* [The data]:
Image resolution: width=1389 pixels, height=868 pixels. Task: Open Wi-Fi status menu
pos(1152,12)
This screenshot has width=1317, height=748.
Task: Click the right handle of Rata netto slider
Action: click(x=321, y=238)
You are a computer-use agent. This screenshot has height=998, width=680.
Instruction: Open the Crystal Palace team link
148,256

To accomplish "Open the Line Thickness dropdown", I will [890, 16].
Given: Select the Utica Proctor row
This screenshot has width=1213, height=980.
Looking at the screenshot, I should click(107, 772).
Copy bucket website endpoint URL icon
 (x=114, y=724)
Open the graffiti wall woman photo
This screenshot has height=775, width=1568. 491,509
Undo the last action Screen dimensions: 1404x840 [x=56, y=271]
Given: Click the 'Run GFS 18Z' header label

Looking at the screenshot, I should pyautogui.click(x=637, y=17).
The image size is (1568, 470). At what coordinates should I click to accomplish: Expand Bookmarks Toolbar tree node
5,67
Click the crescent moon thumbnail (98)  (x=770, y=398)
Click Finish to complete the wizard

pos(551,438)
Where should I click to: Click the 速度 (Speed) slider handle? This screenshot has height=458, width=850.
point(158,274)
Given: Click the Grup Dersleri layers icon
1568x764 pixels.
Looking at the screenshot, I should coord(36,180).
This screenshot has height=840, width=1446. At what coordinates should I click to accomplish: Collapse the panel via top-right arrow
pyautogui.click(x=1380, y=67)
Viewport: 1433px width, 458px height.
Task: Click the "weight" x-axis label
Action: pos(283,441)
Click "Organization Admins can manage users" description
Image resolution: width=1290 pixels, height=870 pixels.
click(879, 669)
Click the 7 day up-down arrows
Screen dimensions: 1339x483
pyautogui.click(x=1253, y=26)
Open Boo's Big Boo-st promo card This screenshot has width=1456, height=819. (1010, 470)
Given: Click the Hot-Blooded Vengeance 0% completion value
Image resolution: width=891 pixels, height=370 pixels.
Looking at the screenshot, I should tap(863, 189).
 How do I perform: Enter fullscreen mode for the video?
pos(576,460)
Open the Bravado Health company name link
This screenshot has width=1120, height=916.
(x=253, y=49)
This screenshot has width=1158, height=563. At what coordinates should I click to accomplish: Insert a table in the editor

* [Task details]:
Please convert every line of the listing above into a JSON list of strings, one string per line, and leave out the blank lines.

* [Solution]:
[
  "Image resolution: width=1389 pixels, height=868 pixels. Task: Open Wi-Fi status menu",
  "pos(1152,12)",
  "This screenshot has width=1317, height=748.",
  "Task: Click the right handle of Rata netto slider",
  "Action: click(x=321, y=238)",
  "You are a computer-use agent. This screenshot has height=998, width=680.",
  "Instruction: Open the Crystal Palace team link",
  "148,256",
  "To accomplish \"Open the Line Thickness dropdown\", I will [890, 16].",
  "Given: Select the Utica Proctor row",
  "This screenshot has width=1213, height=980.",
  "Looking at the screenshot, I should click(107, 772).",
  "Copy bucket website endpoint URL icon",
  " (x=114, y=724)",
  "Open the graffiti wall woman photo",
  "This screenshot has height=775, width=1568. 491,509",
  "Undo the last action Screen dimensions: 1404x840 [x=56, y=271]",
  "Given: Click the 'Run GFS 18Z' header label",
  "Looking at the screenshot, I should pyautogui.click(x=637, y=17).",
  "The image size is (1568, 470). At what coordinates should I click to accomplish: Expand Bookmarks Toolbar tree node",
  "5,67",
  "Click the crescent moon thumbnail (98)  (x=770, y=398)",
  "Click Finish to complete the wizard",
  "pos(551,438)",
  "Where should I click to: Click the 速度 (Speed) slider handle? This screenshot has height=458, width=850.",
  "point(158,274)",
  "Given: Click the Grup Dersleri layers icon",
  "1568x764 pixels.",
  "Looking at the screenshot, I should coord(36,180).",
  "This screenshot has height=840, width=1446. At what coordinates should I click to accomplish: Collapse the panel via top-right arrow",
  "pyautogui.click(x=1380, y=67)",
  "Viewport: 1433px width, 458px height.",
  "Task: Click the \"weight\" x-axis label",
  "Action: pos(283,441)",
  "Click \"Organization Admins can manage users\" description",
  "Image resolution: width=1290 pixels, height=870 pixels.",
  "click(879, 669)",
  "Click the 7 day up-down arrows",
  "Screen dimensions: 1339x483",
  "pyautogui.click(x=1253, y=26)",
  "Open Boo's Big Boo-st promo card This screenshot has width=1456, height=819. (1010, 470)",
  "Given: Click the Hot-Blooded Vengeance 0% completion value",
  "Image resolution: width=891 pixels, height=370 pixels.",
  "Looking at the screenshot, I should tap(863, 189).",
  " How do I perform: Enter fullscreen mode for the video?",
  "pos(576,460)",
  "Open the Bravado Health company name link",
  "This screenshot has width=1120, height=916.",
  "(x=253, y=49)",
  "This screenshot has width=1158, height=563. At what coordinates should I click to accomplish: Insert a table in the editor"
]